Die Kriterien für die Gestaltung des Zuspielbandes waren die folgenden:
Klangfarbe und melodisch-harmonisches Material
Diese Parameter werden von den Spektren von existierenden oder virtuellen Klang-Objekten abgeleitet und vom KLANGOBJEKTGENERATOR verarbeitet.
Zeitgliederung
Die Gesamtdauer des Tonbandes wird in n logarithmische Teile geteilt, wobei die Dauer des kleinsten und größten Abschnitts im Verhältnis r (ratio) stehen. Die Überlagerung mehrerer Schichten mit dieser Gliederung (in immer anderen Anordnungen) läßt eine polyphonische Struktur entstehen.
(Die gleichen Kriterien wurden später für die Zuspielbänder von zwei weiteren Kompositionen, THE SPIRIT CATCHER und THE NAGUAL, benutzt. Alle drei sind somit verschiedene Versionen der gleichen Struktur.)
SACATECA'S DANCE nimmt als Ausgangspunkt die Fourieranalyse eines einzigen Klang-Objekts, dessen Teiltöne (auf die Schichten A, B, C, und D verteilt) folgende Tonhöhen ergeben (Abb.9):
Abb. 9: Teilton-Spektrum des Klangobjektes für SACATECA'S DANCE
Globale Parameter des Tonbandes:
Zeitgliederung
540 Sekunden wurden in 25 logarithmische Dauern eingeteilt, wobei die längste (50.64 Sek.) acht mal so groß ist wie die kürzeste (6. 33 Sek.). An das Ende dieser Reihe wurde die erste Dauer nochmals hinzugefügt:
Abb. 10: Dauerreihe von SACATECA'S DANCE
Synchronisation
Vier verschiedene Permutationen dieser Reihe bestimmen die polyphonische Struktur des Tonbandes, wobei jeder Permutation eines der Teilspektren A, B, C und D zugeordnet wird. Die gesamte Struktur besitzt folgende parametrischen Tendenzen:
lange Dauer | ----> | kurze Dauer | ----> | lange Dauer |
geräuschhaft | ----> | sehr tonhaft | ----> | geräuschhaft |
Abb. 11: Zeitliche Struktur in SACATECA'S DANCE
100 Klänge - 25 für jede Schicht, mit den entsprechenden Teilspektren und Dauern - wurden mit dem KLANGOBJEKTGENERATOR produziert. Die 4-Spur Synchronisation erfolgte 1992 im ZKM mit dem Programm CSOUND auf einem NeXT-Computer.
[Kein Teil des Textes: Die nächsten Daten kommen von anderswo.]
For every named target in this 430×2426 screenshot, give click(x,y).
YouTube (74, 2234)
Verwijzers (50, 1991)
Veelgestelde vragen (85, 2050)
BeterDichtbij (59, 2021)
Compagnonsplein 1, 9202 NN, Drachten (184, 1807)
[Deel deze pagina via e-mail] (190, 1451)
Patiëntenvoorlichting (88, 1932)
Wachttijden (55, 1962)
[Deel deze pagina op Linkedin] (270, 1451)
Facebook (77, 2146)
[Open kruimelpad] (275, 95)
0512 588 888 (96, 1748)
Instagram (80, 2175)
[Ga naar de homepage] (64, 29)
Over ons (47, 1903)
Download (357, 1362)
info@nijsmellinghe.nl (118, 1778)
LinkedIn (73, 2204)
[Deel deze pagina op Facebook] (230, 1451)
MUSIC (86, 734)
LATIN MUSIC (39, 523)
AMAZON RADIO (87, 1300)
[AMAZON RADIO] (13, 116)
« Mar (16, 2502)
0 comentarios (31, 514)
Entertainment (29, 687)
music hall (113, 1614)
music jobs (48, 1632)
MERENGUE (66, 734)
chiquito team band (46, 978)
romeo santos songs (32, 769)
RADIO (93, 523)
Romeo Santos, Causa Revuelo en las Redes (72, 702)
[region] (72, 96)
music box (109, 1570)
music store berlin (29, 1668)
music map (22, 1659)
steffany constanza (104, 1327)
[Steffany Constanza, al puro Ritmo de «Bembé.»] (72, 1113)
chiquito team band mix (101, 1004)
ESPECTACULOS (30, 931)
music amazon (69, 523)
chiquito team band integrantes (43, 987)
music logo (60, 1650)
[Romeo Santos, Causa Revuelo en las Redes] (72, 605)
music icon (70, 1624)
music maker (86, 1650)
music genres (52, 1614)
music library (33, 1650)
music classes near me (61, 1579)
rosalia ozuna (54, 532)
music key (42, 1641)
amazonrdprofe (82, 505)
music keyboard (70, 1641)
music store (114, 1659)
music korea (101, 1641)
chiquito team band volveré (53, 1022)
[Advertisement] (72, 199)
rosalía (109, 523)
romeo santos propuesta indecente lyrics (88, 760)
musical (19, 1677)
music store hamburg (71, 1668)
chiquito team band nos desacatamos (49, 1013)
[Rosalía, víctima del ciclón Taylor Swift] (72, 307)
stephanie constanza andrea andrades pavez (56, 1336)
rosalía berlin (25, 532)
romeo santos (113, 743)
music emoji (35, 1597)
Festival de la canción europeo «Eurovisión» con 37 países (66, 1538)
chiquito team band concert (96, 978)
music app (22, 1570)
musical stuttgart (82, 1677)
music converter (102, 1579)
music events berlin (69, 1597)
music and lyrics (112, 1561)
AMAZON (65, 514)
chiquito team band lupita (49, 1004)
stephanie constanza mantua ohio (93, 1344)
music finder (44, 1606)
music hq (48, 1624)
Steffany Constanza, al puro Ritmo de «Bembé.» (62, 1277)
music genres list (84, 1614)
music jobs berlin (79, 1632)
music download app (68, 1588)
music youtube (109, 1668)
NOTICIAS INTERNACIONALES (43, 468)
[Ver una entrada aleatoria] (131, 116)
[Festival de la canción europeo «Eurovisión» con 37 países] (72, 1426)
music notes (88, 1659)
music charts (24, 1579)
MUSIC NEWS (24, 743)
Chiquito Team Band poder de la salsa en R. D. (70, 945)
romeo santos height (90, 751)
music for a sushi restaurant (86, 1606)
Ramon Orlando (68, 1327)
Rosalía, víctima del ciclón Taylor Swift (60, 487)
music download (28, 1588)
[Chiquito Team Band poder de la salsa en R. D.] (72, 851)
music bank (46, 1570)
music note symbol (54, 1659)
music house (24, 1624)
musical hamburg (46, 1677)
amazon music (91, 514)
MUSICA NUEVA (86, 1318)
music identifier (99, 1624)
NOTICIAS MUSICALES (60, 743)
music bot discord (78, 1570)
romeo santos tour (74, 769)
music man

Tonbeispiel 9: Weißes Rauschen wird durch eine Bank von 30 Filtern prozessiert. Jeder Filter hat als Zentralfrequenz eine der 30 Frequenzen des Spektrums.
Tonbeispiel 10: Gleiche Schaltung, jedoch mit verschiedener Bandbreite. Die Filter sind entsprechend den Teilspektren A, B, C und D gruppiert. Durch Amplitudenkurven sind die verschiedenen Teilspektren gut wahrnehmbar.
Tonbeispiele 11, 12, 13, 14: Ausgang der 'Singfilter' mit den entsprechenden Teilspektren A, B, C und D.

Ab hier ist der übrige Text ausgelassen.